С другой стороны, закат теорий онтологической морали привел к поиску иных "сущностей", детерминирующих политику. В разные эпохи и в разных теоретических школах на их роль претендовали "неизменная природа человека", провиденциальный "план истории", неумолимые законы прогресса или (уже социологически интерпретированной) эволюции, что угодно – вплоть до грубых мифологем Шпенглера о "морфологическом строении" историко-культурных форм и их неотвратимой судьбе. Все это – разные версии философии политики. Всем им политическая философия противопоставляет не только видение политики как действительности, не редуцируемой к до– и внеполитическим "сущностям" и не выводимой из них. Она может делать это, только выявляя политическое происхождение самих таких "сущностей". Она должна показать, каким образом необходимость и разумный порядок образуются из того, что в ретроспективе с точки зрения сложившейся "системы" выглядит "случаем" и внеразумной и "доисторической" коллизией. Но именно благодаря этому политическая философия может утверждать достоинство человеческой деятельности в качестве "первопричины" всего сущего в истории. И вместе с этим – возможность свободы как творчества, а не "познанной необходимости".

———

▶ Задания
[a] Соответствуют ли фрагменту следующие утверждения? Для каждого ответьте «да» или «нет» и дословно приведите решающие слова фрагмента.
(i) Во фрагменте упоминаются мифологемы Шпенглера о «морфологическом строении» историко-культурных форм.
(ii) Политическая философия понимает свободу как «познанную необходимость».
(iii) Закат теорий онтологической морали положил конец поиску сущностей, определяющих политику.
[b] Почему, согласно фрагменту, политическая философия может утверждать достоинство человеческой деятельности как «первопричины» всего сущего в истории? Ответьте в одном–трех предложениях.

▶ Исходные данные

———

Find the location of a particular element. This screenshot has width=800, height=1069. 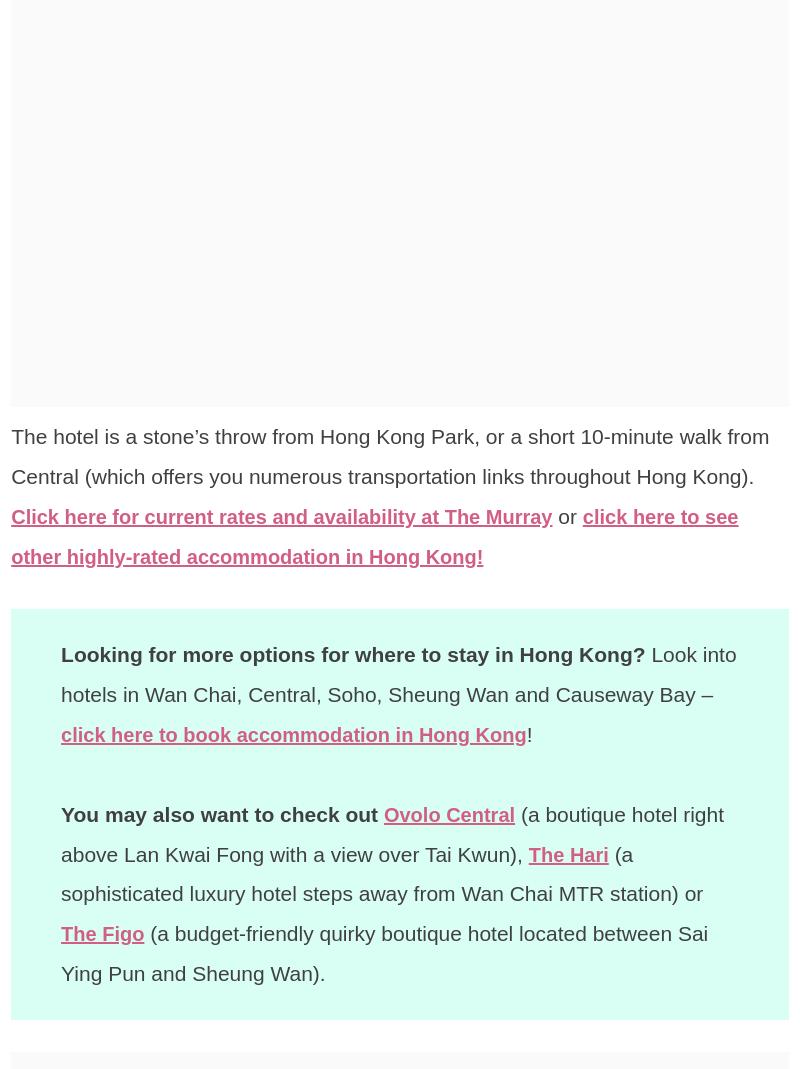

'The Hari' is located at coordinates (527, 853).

———

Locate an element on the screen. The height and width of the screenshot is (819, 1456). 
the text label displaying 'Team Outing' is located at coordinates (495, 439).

———

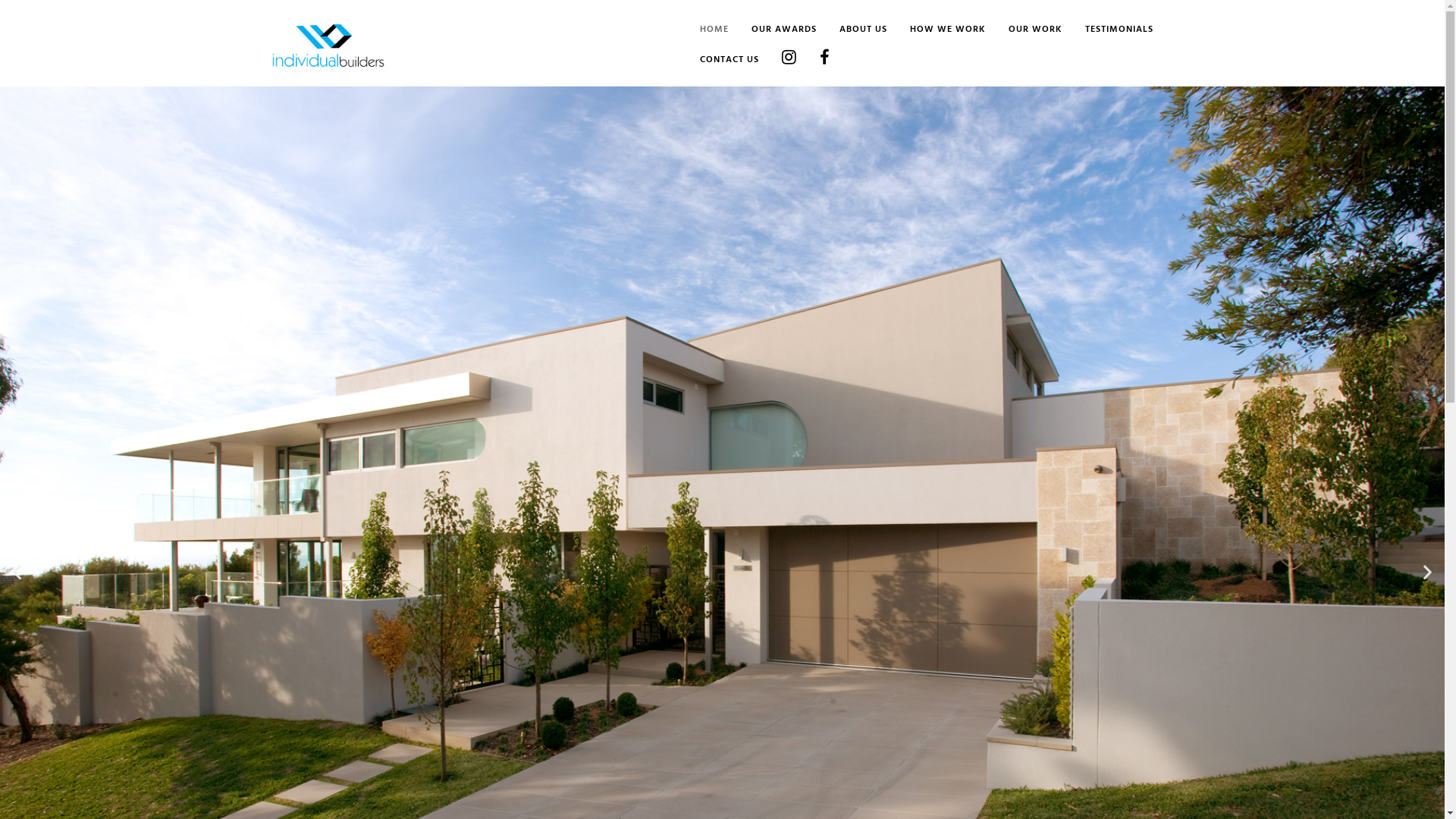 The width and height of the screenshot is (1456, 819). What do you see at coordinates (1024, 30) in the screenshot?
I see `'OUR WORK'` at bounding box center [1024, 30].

———

▶ Ответы
[a]
(i) Да: «вплоть до грубых мифологем Шпенглера о "морфологическом строении" историко-культурных форм».
(ii) Нет: «возможность свободы как творчества, а не "познанной необходимости"».
(iii) Нет: «закат теорий онтологической морали привел к поиску иных "сущностей", детерминирующих политику».

[b] Она выявляет политическое происхождение «сущностей», к которым сводят политику. Она также показывает, как необходимость и разумный порядок образуются из того, что задним числом выглядит «случаем» и внеразумной, «доисторической» коллизией. Именно благодаря этому она и может утверждать такое достоинство человеческой деятельности.